Success! The following monolithic Logstash config file splits events properly (document_type is set to 'nginx-access' in the test host's Filebeat config):
# Wazuh - Logstash configuration file
## Remote Wazuh Manager - Filebeat input
input {
beats {
port => 5000
codec => "json_lines"
# ssl => true
# ssl_certificate => "/etc/logstash/logstash.crt"
# ssl_key => "/etc/logstash/logstash.key"
}
}
filter {
if [type] == "nginx-access" {
# NGINX access log processing block
grok {
match => {
"message" => '%{IPORHOST:remote_ip} - %{DATA:user_name} \[%{HTTPDATE:time}\] "%{WORD:request_action} %{DATA:request} HTTP/%{NUMBER:http_version}" %{NUMBER:response} %{NUMBER:bytes} "%{DATA:referrer}" "%{DATA:agent}"'
}
}
date {
match => [ "time", "dd/MMM/YYYY:HH:mm:ss Z" ]
locale => en
target => "@timestamp"
}
geoip {
source => "remote_ip"
target => "geoip"
}
useragent {
source => "agent"
target => "user_agent"
}
}
else
# WAZUH processing block
{
geoip {
source => "srcip"
target => "GeoLocation"
fields => ["city_name", "continent_code", "country_code2", "country_name", "region_name", "location"]
}
date {
match => ["timestamp", "ISO8601"]
target => "@timestamp"
}
mutate {
remove_field => [ "timestamp", "beat", "fields", "input_type", "tags", "count", "@version", "log", "offset", "type"]
}
}
}
output {
if [type] == 'nginx-access' {
elasticsearch {
hosts => ["elasticsearch:9200"]
index => "nginx-access-%{+YYYY.MM.dd}"
document_type => "nginx-access"
template => "/etc/logstash/nginx_template.json"

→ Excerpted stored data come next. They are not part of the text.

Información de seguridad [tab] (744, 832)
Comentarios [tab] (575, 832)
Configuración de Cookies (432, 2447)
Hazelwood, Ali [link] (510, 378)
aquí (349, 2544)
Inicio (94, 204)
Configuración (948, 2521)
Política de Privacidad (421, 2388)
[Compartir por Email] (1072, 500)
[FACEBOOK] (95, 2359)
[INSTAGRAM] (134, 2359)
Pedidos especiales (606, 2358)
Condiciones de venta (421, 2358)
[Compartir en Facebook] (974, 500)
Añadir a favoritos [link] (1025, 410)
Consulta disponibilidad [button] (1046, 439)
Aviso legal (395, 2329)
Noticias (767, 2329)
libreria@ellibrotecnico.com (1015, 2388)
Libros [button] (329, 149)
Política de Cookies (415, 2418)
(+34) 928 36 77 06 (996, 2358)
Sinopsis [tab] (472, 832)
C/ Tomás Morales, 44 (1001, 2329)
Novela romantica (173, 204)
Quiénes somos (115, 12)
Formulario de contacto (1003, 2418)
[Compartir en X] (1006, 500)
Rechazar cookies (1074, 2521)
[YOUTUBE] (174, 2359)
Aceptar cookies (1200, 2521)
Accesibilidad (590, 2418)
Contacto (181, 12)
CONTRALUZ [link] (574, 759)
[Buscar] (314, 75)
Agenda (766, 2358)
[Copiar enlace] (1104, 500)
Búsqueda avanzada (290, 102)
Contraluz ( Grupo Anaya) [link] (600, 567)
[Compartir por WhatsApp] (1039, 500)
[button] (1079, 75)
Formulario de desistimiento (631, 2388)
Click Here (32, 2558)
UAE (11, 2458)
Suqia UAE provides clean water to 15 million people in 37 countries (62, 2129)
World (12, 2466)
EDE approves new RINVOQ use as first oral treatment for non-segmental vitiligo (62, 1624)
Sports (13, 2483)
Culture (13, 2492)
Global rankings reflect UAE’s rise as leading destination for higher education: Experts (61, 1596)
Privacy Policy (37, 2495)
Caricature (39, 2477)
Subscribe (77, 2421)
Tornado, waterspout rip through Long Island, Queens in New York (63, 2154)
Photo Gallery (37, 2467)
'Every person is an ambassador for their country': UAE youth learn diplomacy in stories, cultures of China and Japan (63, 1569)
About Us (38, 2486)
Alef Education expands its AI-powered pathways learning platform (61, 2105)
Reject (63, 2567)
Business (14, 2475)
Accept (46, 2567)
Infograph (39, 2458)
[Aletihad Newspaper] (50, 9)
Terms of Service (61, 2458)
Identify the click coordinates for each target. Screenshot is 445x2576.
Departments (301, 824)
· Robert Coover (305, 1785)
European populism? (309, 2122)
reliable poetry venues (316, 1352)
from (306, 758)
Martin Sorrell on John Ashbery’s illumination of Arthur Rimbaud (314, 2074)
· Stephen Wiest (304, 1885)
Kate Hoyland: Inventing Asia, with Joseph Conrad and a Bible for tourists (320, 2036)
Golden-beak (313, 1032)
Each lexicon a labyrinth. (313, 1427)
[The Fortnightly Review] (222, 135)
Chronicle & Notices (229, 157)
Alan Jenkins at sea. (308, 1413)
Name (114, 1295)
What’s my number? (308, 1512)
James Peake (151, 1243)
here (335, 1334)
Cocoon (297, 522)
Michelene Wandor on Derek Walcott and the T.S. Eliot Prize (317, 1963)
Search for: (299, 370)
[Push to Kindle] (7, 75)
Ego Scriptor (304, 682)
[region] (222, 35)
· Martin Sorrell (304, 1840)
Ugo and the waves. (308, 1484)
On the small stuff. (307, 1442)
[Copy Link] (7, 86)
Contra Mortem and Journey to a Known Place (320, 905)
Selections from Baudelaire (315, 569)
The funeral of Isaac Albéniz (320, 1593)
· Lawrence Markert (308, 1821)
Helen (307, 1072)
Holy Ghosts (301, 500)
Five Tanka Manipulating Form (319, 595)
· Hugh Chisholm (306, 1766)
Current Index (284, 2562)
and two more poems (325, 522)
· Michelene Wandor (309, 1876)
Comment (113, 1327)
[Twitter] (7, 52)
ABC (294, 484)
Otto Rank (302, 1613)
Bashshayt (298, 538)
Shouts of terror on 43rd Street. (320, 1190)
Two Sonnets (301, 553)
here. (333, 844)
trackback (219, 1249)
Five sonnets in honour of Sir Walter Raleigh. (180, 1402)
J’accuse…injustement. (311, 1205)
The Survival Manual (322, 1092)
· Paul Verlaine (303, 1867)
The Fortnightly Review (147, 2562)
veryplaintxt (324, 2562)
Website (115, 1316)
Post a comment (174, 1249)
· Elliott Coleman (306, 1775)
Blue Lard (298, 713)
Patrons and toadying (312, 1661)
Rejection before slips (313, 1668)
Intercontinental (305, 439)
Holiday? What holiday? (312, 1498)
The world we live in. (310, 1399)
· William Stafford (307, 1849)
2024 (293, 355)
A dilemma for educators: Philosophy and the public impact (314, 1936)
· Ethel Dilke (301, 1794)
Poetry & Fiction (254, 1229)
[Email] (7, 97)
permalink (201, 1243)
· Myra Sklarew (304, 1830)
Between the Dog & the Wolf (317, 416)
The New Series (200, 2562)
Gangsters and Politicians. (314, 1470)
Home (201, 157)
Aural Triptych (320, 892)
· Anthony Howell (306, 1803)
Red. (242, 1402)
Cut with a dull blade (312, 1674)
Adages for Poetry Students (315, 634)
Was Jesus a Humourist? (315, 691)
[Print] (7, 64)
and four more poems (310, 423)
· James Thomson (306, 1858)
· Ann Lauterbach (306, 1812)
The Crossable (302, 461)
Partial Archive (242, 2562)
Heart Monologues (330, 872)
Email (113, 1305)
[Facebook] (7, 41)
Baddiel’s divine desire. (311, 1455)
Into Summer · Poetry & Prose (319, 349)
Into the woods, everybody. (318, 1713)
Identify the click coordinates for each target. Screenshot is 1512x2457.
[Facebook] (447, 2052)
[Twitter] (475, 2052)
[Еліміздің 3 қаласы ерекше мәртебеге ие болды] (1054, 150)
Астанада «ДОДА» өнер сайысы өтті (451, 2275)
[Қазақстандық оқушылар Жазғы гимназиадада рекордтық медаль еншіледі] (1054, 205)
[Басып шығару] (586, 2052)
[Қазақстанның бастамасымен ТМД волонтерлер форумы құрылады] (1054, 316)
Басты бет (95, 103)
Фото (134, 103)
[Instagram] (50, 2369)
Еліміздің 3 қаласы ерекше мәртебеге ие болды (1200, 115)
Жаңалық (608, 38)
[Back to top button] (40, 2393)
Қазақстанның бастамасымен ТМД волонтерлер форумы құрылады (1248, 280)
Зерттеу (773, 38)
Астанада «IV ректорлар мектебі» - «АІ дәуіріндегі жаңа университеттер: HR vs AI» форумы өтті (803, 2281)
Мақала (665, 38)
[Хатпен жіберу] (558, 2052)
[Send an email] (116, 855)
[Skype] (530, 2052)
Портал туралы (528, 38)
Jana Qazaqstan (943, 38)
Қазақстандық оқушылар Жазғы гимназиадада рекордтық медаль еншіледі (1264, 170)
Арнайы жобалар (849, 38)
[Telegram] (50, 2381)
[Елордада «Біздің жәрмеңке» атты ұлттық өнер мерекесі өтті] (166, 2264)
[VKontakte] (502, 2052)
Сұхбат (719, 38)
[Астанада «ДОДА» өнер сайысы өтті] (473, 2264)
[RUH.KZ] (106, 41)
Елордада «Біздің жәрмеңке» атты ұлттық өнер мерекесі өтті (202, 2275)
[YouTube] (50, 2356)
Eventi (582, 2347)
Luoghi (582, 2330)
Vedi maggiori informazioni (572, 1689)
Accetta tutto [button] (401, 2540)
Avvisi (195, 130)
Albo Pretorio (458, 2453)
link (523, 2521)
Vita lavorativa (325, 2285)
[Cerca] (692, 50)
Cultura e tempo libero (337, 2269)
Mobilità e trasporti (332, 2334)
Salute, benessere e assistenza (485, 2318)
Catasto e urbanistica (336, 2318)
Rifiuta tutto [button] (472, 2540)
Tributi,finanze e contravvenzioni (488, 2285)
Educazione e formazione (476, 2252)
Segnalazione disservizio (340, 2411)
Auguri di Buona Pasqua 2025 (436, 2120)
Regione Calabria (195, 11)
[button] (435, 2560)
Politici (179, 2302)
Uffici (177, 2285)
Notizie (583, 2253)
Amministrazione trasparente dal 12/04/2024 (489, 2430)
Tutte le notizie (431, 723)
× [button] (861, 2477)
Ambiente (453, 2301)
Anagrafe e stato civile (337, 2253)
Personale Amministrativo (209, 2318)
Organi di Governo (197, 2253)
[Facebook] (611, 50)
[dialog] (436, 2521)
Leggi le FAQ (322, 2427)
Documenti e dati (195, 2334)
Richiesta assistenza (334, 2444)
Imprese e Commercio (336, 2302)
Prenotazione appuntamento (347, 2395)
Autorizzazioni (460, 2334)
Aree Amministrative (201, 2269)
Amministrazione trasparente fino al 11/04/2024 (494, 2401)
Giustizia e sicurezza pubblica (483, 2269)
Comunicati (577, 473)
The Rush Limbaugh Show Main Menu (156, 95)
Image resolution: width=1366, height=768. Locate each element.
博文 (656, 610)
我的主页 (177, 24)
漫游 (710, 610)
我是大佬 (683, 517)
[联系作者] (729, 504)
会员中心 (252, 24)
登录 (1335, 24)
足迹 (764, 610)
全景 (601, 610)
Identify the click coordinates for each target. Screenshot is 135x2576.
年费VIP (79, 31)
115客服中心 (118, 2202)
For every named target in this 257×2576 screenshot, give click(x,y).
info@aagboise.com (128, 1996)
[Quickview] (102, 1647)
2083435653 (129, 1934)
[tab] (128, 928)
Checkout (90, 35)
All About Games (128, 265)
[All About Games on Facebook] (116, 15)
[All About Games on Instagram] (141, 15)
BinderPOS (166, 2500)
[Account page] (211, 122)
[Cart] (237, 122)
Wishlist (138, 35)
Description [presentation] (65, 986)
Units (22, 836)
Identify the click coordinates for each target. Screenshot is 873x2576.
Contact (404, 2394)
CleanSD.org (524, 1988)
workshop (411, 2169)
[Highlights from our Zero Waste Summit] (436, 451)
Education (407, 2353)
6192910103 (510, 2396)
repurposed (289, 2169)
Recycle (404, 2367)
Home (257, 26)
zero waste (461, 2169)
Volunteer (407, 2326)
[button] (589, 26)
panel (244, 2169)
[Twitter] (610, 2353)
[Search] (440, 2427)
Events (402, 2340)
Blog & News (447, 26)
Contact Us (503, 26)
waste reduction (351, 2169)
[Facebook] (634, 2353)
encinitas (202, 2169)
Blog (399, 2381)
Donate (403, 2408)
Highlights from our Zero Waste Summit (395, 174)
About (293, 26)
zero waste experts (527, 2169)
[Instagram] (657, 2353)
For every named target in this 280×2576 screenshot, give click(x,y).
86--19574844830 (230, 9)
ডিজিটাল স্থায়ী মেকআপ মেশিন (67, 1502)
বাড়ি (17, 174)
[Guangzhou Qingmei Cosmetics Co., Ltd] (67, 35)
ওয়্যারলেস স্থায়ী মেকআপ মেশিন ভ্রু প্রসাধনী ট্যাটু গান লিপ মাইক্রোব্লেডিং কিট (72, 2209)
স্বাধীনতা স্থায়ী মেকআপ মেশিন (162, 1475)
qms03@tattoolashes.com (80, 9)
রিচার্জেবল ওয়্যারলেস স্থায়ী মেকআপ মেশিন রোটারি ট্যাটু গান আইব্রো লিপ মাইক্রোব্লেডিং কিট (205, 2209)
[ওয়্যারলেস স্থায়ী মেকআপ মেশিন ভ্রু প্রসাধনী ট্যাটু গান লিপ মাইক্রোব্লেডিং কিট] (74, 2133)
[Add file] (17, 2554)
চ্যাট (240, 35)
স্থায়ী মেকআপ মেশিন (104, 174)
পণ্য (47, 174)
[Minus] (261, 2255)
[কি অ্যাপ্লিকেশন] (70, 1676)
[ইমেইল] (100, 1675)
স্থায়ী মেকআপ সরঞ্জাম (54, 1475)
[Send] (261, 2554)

template_name => "nginx-template"
template_overwrite => true
}
}
else
{
elasticsearch {
hosts => ["elasticsearch:9200"]
index => "wazuh-alerts-%{+YYYY.MM.dd}"
document_type => "wazuh"
template => "/etc/logstash/wazuh-elastic5-template.json"
template_name => "wazuh"
template_overwrite => true
}
}
}
The generated events are as such:
{
"_index": "nginx-access-2017.06.19",
"_type": "nginx-access",
"_id": "AVy_QFslG0_ypPrxPPao",
"_score": null,
"_source": {
"request": "/admin/",
"request_action": "GET",
"agent": "Mozilla/5.0 (Windows NT 10.0; Win64; x64) AppleWebKit/537.36 (KHTML, like Gecko) Chrome/58.0.3029.110 Safari/537.36",
"geoip": {
"timezone": "Europe/London",
"ip": "XX.XX.XX.XX",
"latitude": 51.48,
"continent_code": "EU",
"city_name": "Cardiff",
"country_code2": "GB",
"country_name": "United Kingdom",
"country_code3": "GB",
"region_name": "Cardiff",
"location": [
-3.18,
51.48
],
"postal_code": "XXXX",
"longitude": -3.18,
"region_code": "CRF"
},
"offset": 4050807,
"user_name": "-",
"input_type": "log",
"http_version": "1.1",
"source": "/webapp/logs/nginx_access.log",
"message": "XX.XX.XX.XX - - [19/Jun/2017:07:28:01 +0000] \"GET /admin/ HTTP/1.1\" 200 996 \"https://XXXX/admin/auth/group/\" \"Mozilla/5.0 (Windows NT 10.0; Win64; x64) AppleWebKit/537.36 (KHTML, like Gecko) Chrome/58.0.3029.110 Safari/537.36\"",
"type": "nginx-access",
"tags": [
"_jsonparsefailure",
"beats_input_codec_json_applied"
],
"referrer": "https://XXXX/admin/auth/group/",
"@timestamp": "2017-06-19T07:28:01.000Z",
"remote_ip": "XX.XX.XX.XX",
"response": "200",
"bytes": "996",
"@version": "1",
"beat": {
"hostname": "XX",
"name": "XXX",
"version": "5.4.1"
},
"host": "XXX",
"time": "19/Jun/2017:07:28:01 +0000",
"user_agent": {
"patch": "3029",
"os": "XXXX",
"major": "58",
"minor": "0",
"name": "Chrome",
"os_name": "XXXX",
"device": "Other"
}
},
"fields": {
"@timestamp": [
1497857281000
]
},
"sort": [
1497857281000
]
}
In this case I'm getting the template from here: https://github.com/elastic/examples/tree/master/ElasticStack_NGINX - big thanks to you for all of the help, Magnus. I need to clean up the JSON parsing issues creating those tags, but this works!